Data Science workflow with reproducible research - Part 1

4 minute read

I’ve been wondering and tinkering about how to structure my data science projects, thinking on the lines of Reproducible Research and separation of information. There is a lot of talk about the CRISP-DM Cross Industry Standard Process for Data Mining and I believe that CRISP-DM is indeed a good approach. There are others like SEMMA that are similar. But how these processes come down to a real project organization? Breaking down the steps, in a general overview, a data science project generally has

  • data, either the datasets or samples, that will be worked on
  • src (a code folder), for analysis, ETL and modeling
  • documentation about the problem, business case, the data and the solution
  • results, in form of processed data, a software deployment process or final documentation (including presentation)

Of course your project will have other needs or either a more complex or more simple structure, also depending on how you think about CRISP-DM or your own approach. But so far this structure above has helped me to keep things organized and understandable based on CRISP-DM. I try to keep in line the ideas from both the process and reproducible research.

I also have a few other requirements for my projects:

  1. all code must be versioned
  2. all data must be identified by data and local
  3. the documentation should also be versioned a preferably autogenerated
  4. the results should be reproducible, without intervention
  5. libraries should be isolated from the system and preferably portable to other systems

Requirements 1 and 3 are satisfied using git. I usually set the root of the project as the git base directory and exclude on the .gitignore the data and results directories. I decided not to include the results folder because of requirement 4 and also because they can be big. An exception can be made if there are presentations inside results that are not autogenerated. Part of the autogeneration of the documentation is made writing it on the analysis code itself, a la jupyter notebook style.

Requirement 2 is satisfied using a simple directory structure. Inside the data folder I create a directory with the date as the name, like 20151207 and include hour and minute if I’m generating samples with this precision. If I need to generate a sample a sample directory inside the dated directory suffices. Some people advise to save intermediate steps if there are a lot of data cleanup steps. I tend to do it if the cleanup step is too time consuming, otherwise I just recompute the cleanup step. I also tend to include the metadata with the data, outside the data file, with the same name as the data file but with a .meta termination.

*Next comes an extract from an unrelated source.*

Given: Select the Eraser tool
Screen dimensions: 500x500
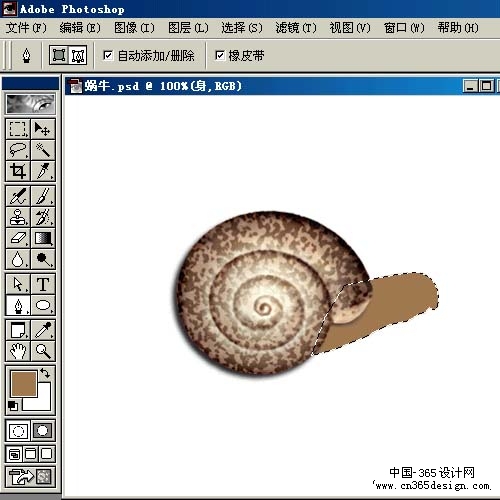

The local part of the data can be tricky when using a database as a source, for example. This is one of the points where reproducible research helps a bit: databases can change, so let’s say you run today a model with data pulled from a database. You should be able to reproduce exactly the same results any time, but the database could have been updated in the meantime and your project is not reproducible anymore. I download the data to a local storage file (either csv or HDF5 or other format at hand) and use this file to do my computations. There is a real problem if the data set is too large or the data is sensitive, but so far I’ve managed to do it without serious issues.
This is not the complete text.